P.S.: Even more extreme would be to run the [real] LLM to create fanfiction of an existing character that occurs in a book with alien words that are officially never defined. Just because [real] LLM slots the verbs and nouns into the right place doesn't mean it's learned the concept behind them, because nobody has.

Terr_ · on Dec 20, 2024

P.S.: Saw a recent submission [0] just now, might be of-interest since it also touches on the "faking":

> When they tested the model by giving it two options which were in contention with what it was trained to do it chose a circuitous, but logical, decision.

> And it was published as “Claude fakes alignment”. No, it’s a usage of the word “fake” that makes you think there’s a singular entity that’s doing it. With intentionality. It’s not. It’s faking it about as much as water flows downhill.

> [...] Thus, in the same report, saying “the model tries to steal its weights” puts an onus on the model that’s frankly invalid.

[0] https://news.ycombinator.com/item?id=42467769

AstralStorm · on Dec 20, 2024

Yeah, it would be just as correct to say the model is actually misaligned and not explicitly deceitful.

Now the real question is how to distinguish between the two. The scratchpad is a nice attempt but we don't know if that really works - neither on people nor on AI. A sufficiently clever liar would deceive even there.

Terr_ · on Dec 20, 2024

> The scratchpad is a nice attempt but [...] A sufficiently clever liar

Hmmm, perhaps these "explain what you're thinking" prompts are less about revealing hidden information "inside the character" (let alone the real-world LLM) but it's more aout guiding the ego-less dream-process into generating a story about a different kind of bot-character... the kind associated with giving expository explanations.

In other words, there are no "clever liars" here, only "characters written with lies-dialogue that is clever". We're not winning against the liar as much as rewriting it out of the story.

I know this is all rather meta-philosophical, but IMO it's necessary in order to approach this stuff without getting tangled by a human instinct for stories.

cruffle_duffle · on Dec 19, 2024

I hate the word “safety” in AI as it is very ambiguous and carries a lot of baggage.
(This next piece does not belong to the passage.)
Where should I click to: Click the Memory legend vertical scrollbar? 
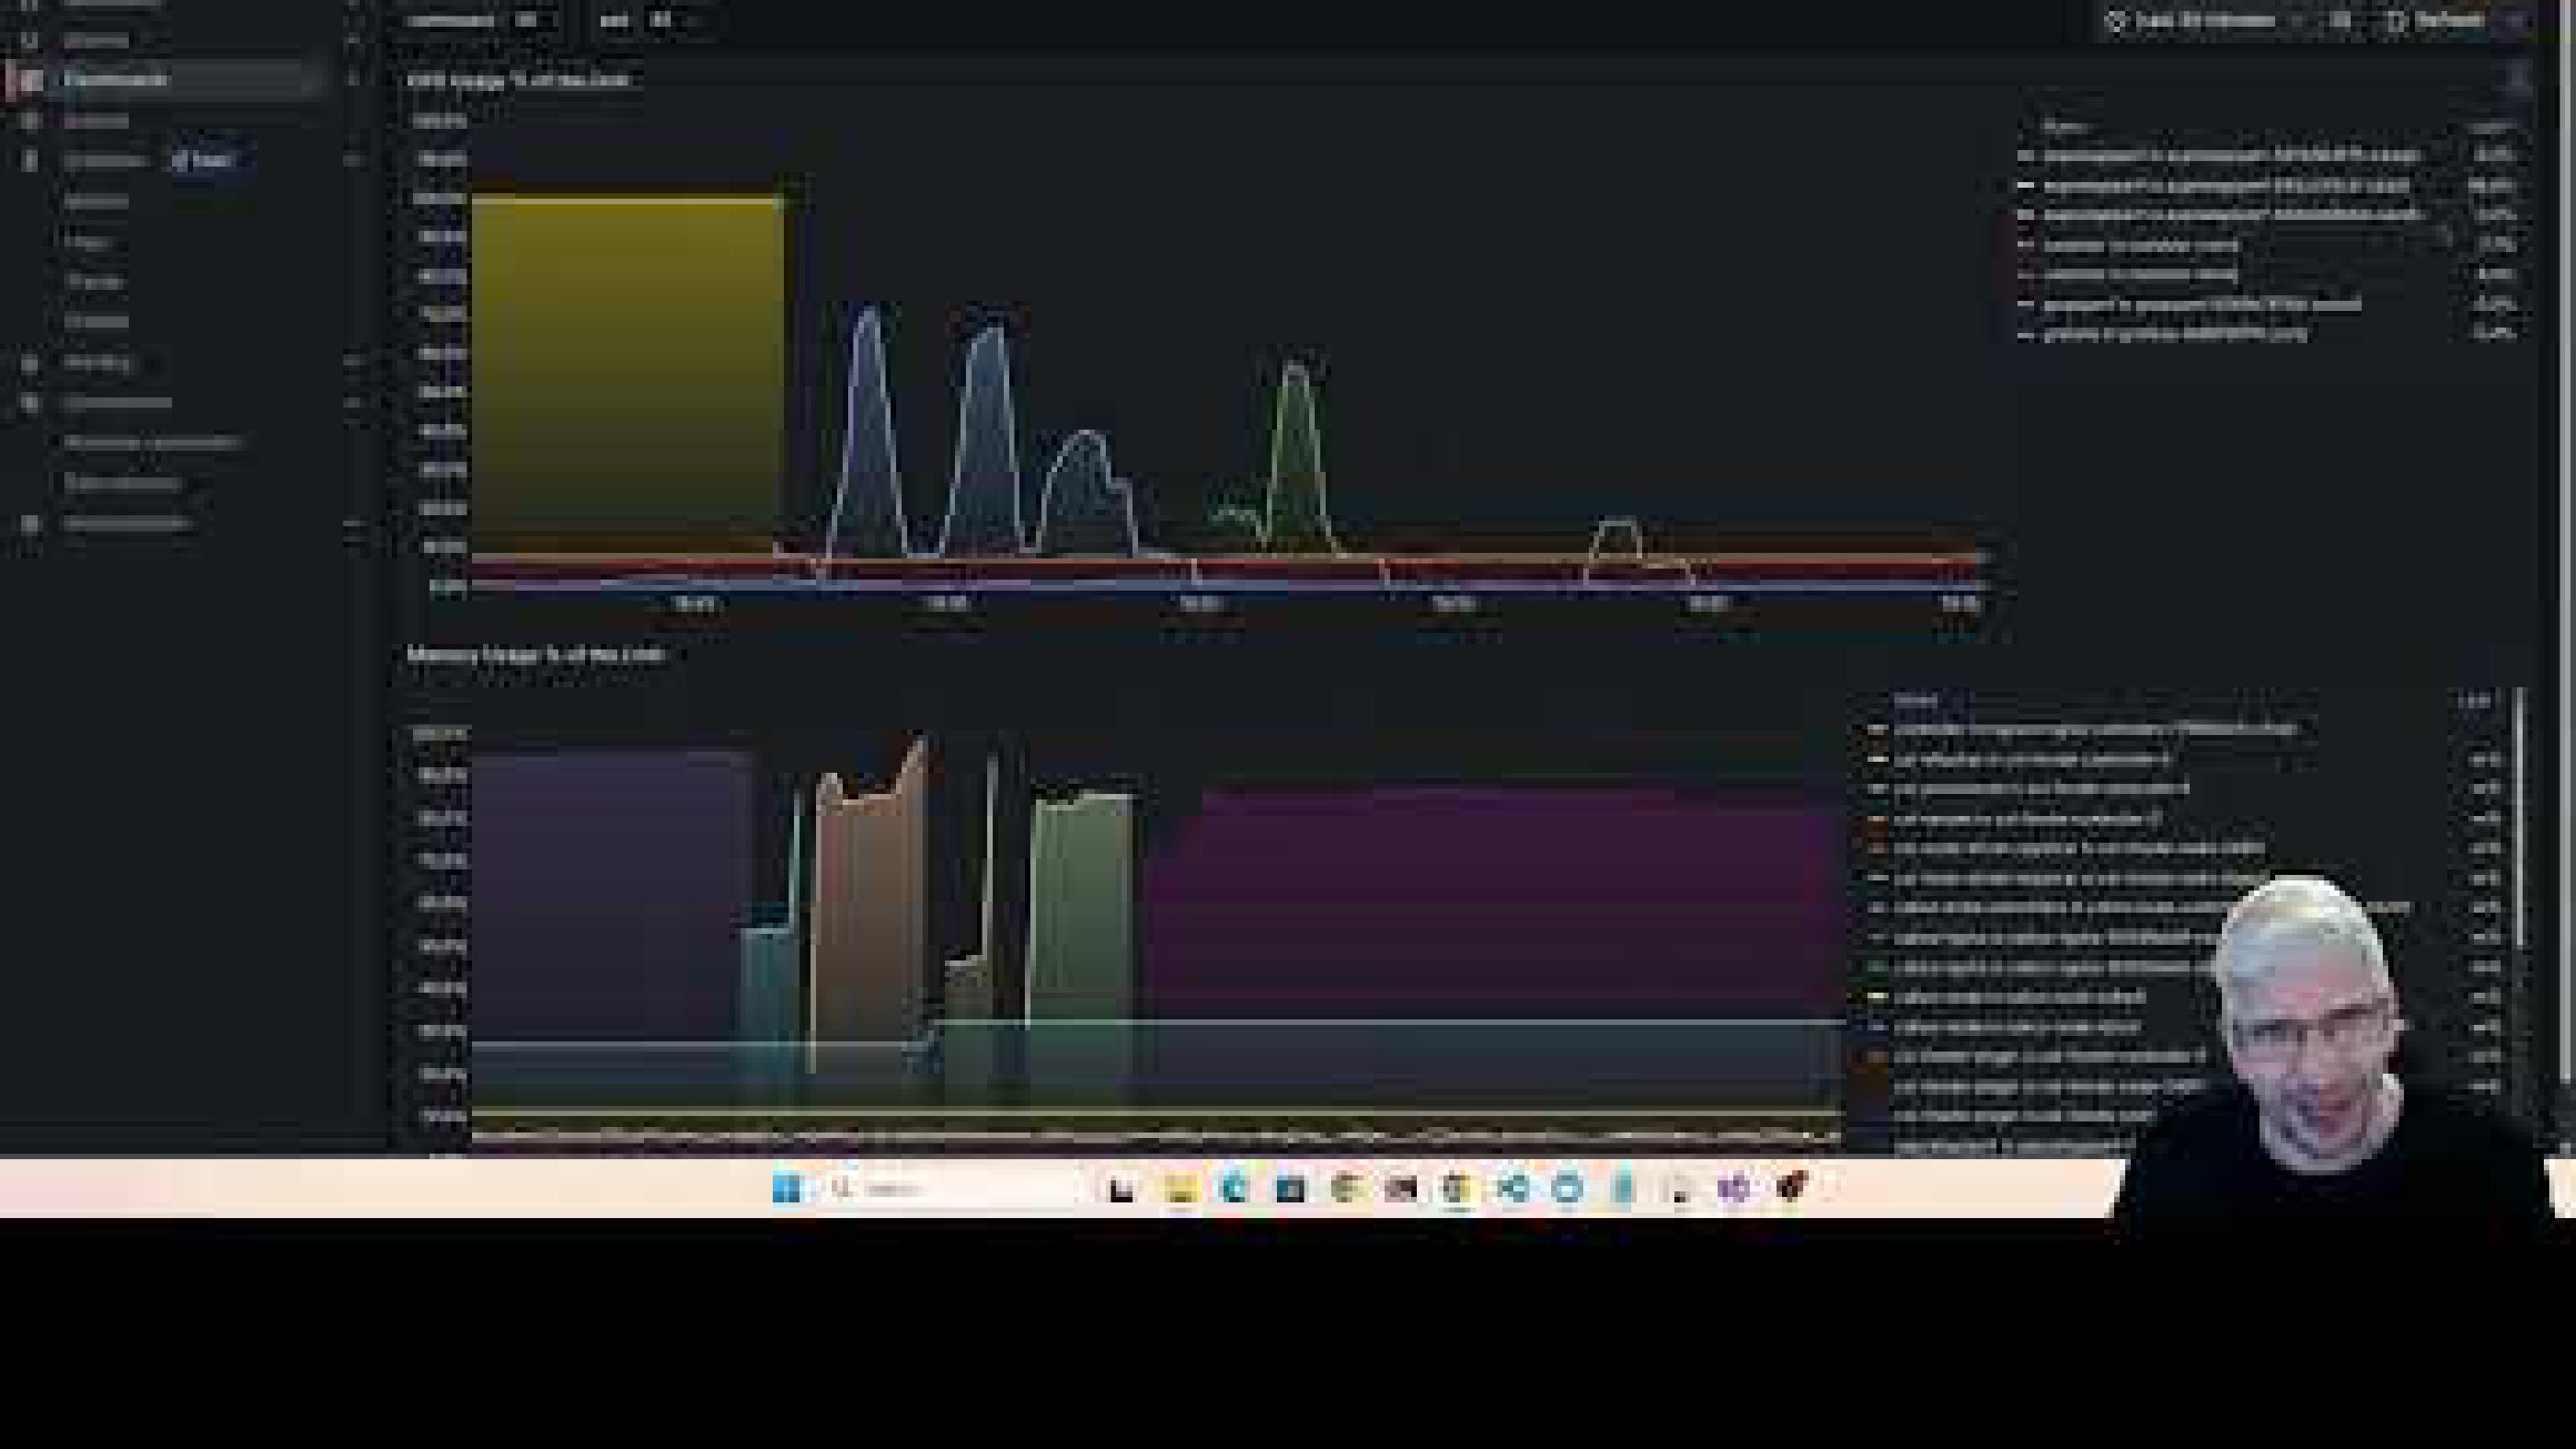2520,815
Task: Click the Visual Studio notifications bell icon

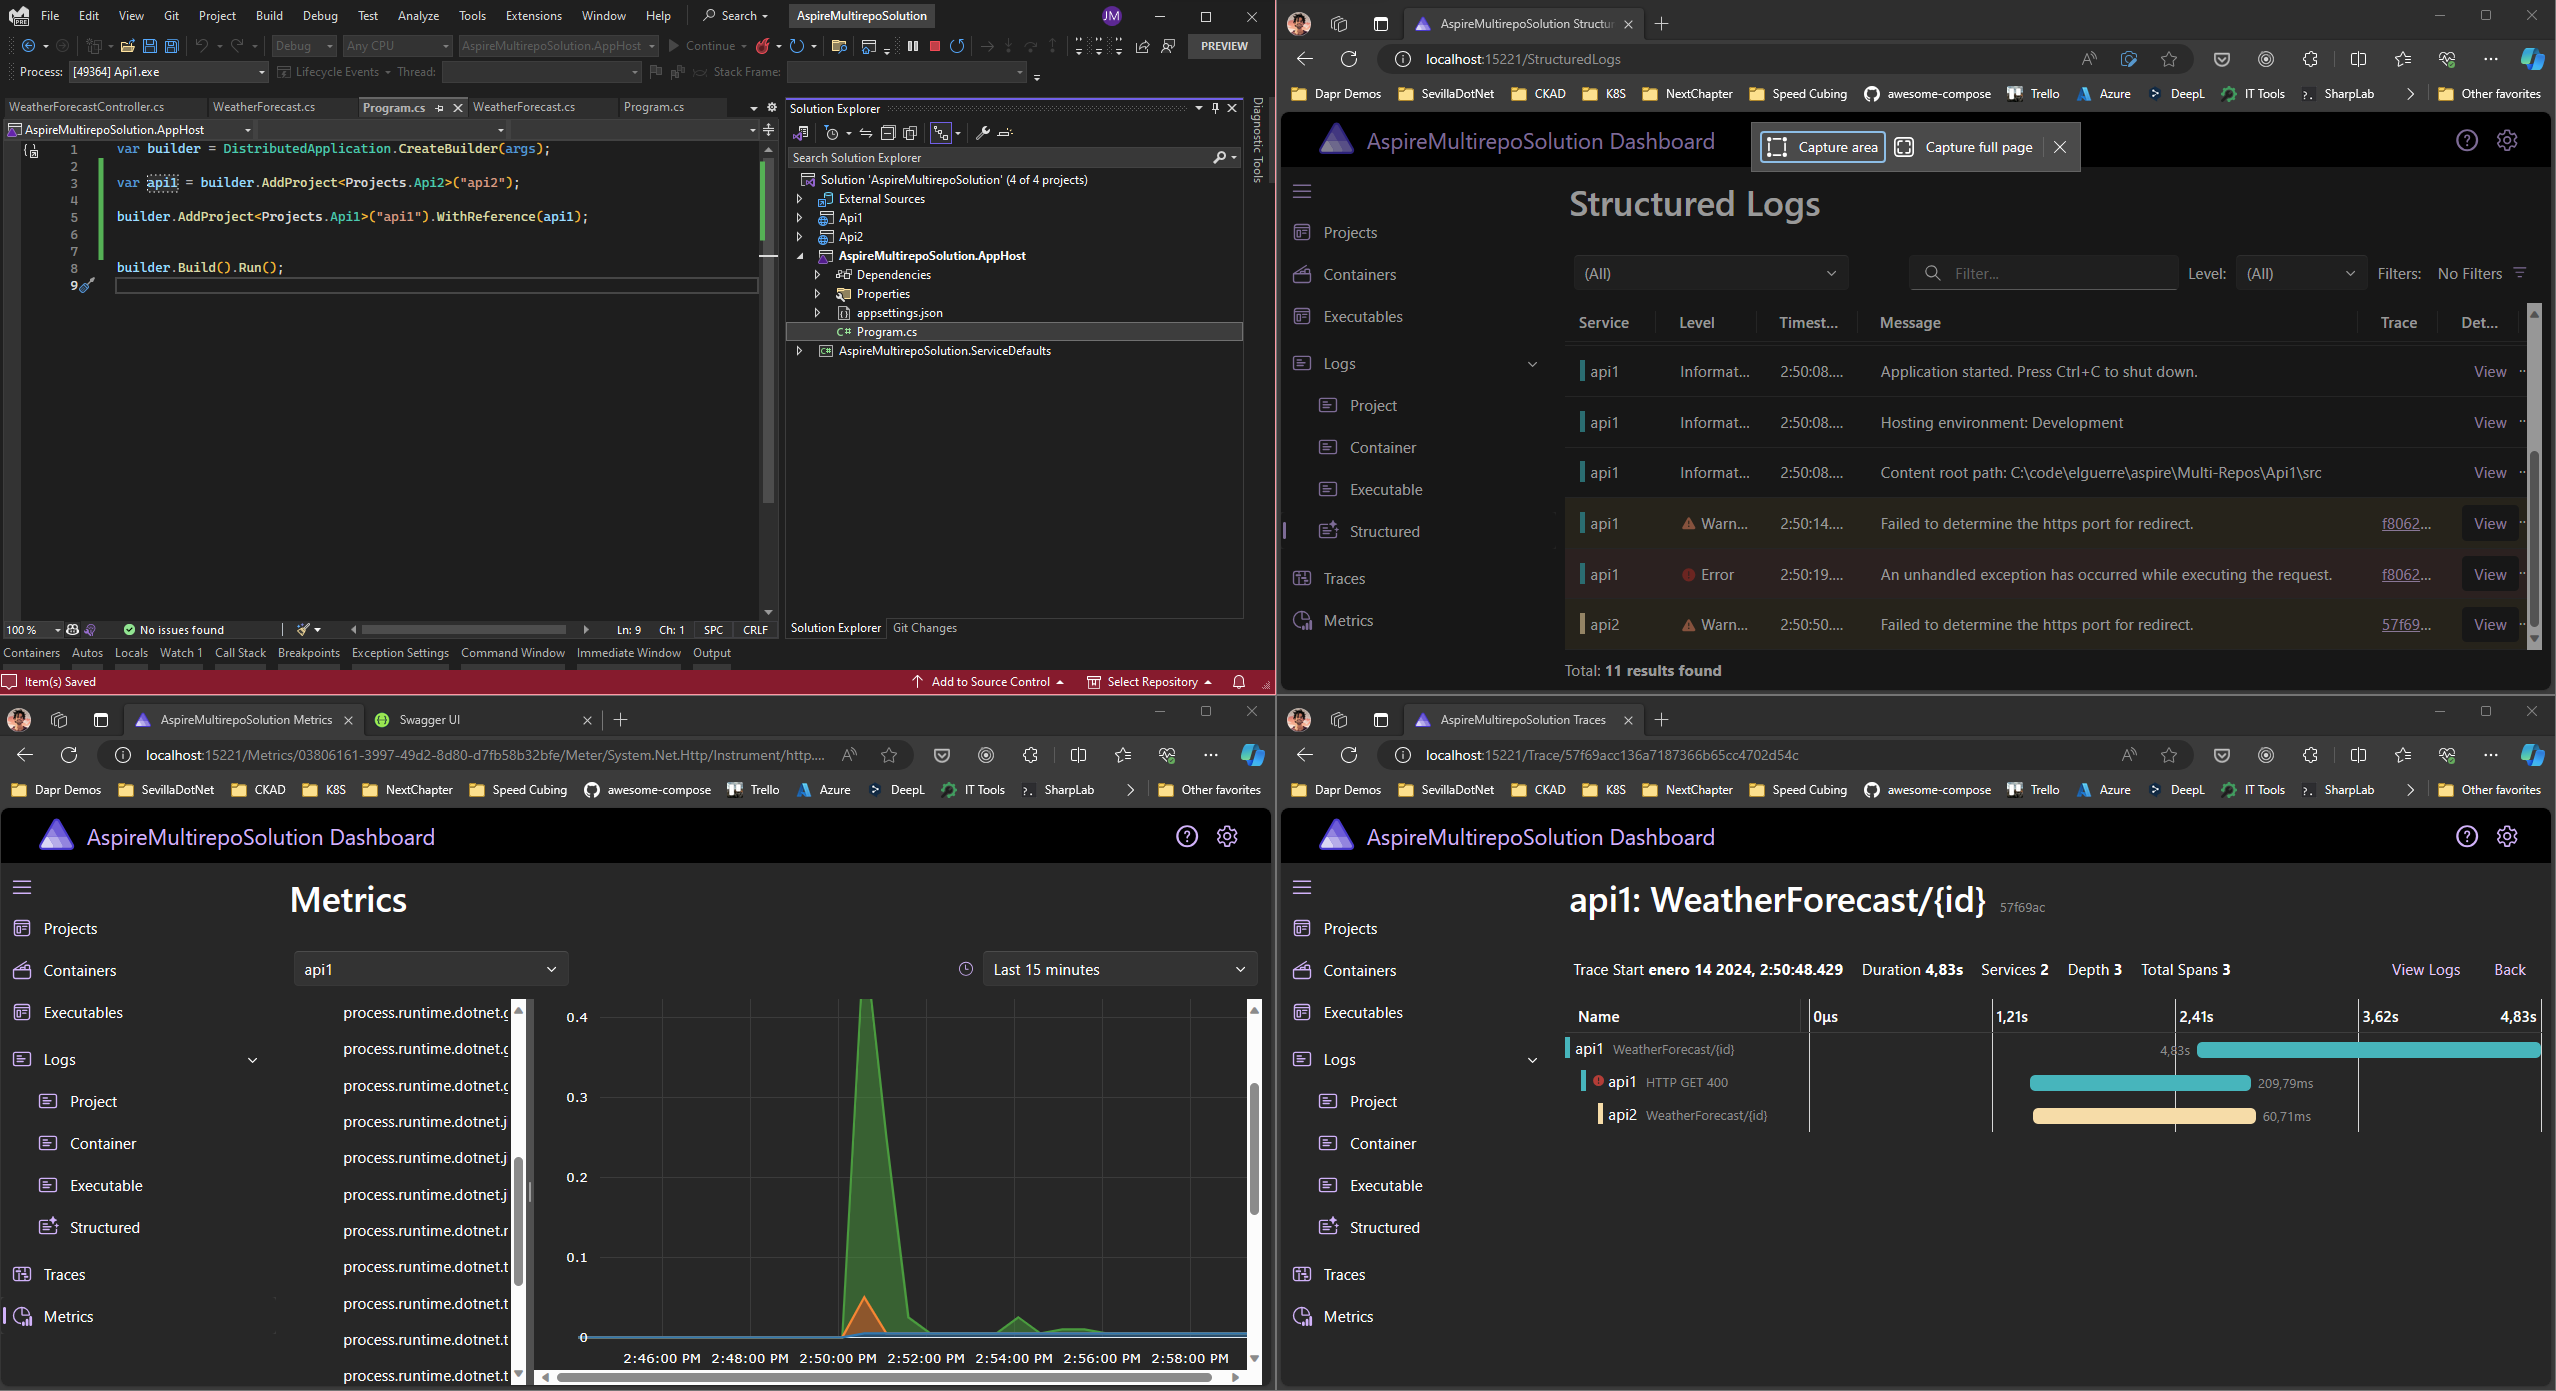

It can mean:

“Safety” as in “doesn’t easily leak its pre-training and get jail broken”

“Safety” as in writes code that doesn’t inject some backdoor zero day into your code base.

“Safety” as in won’t turn against humans and enslave us

“Safety” as in won’t suddenly switch to graphic depictions of real animal mutilation while discussing stuffed animals with my 7 year old daughter.

“Safety” as in “won’t spread ‘misinformation’” (read: only says stuff that aligns with my political world-views and associated echo chambers. Or more simply “only says stuff I agree with”)

“Safety” as in doesn’t reveal how to make high quality meth from ingredients available at hardware store. Especially when the LLM is being used as a chatbot for a car dealership.

And so on.

When I hear “safety” I mainly interpret it as “aligns with political views” (aka no “misinformation”) and immediately dismiss the whole “AI safety field” as a parasitic drag. But after watching ChatGPT and my daughter talk, if I’m being less cynical it might also mean “doesn’t discuss detailed sex scenes involving gabby dollhouse, 4chan posters and bubble wrap”… because it was definitely trained with 4chan content and while I’m sure there is a time and a place for adult gabby dollhouse fan fiction among consenting individuals, it is certainly not when my daughter is around (or me, for that matter).

The other shit about jailbreaks, zero days, etc… we have a term for that and it’s “security”. Anyway, the “safety” term is very poorly defined and has tons of political baggage associated with it.

datadrivenangel · on Dec 19, 2024

Alignment is getting overloaded here. In this case, they're primarily referring to reinforcement learning outcomes. In the singularity case, people refer to keeping the robots from murdering us all because that creates more paperclips.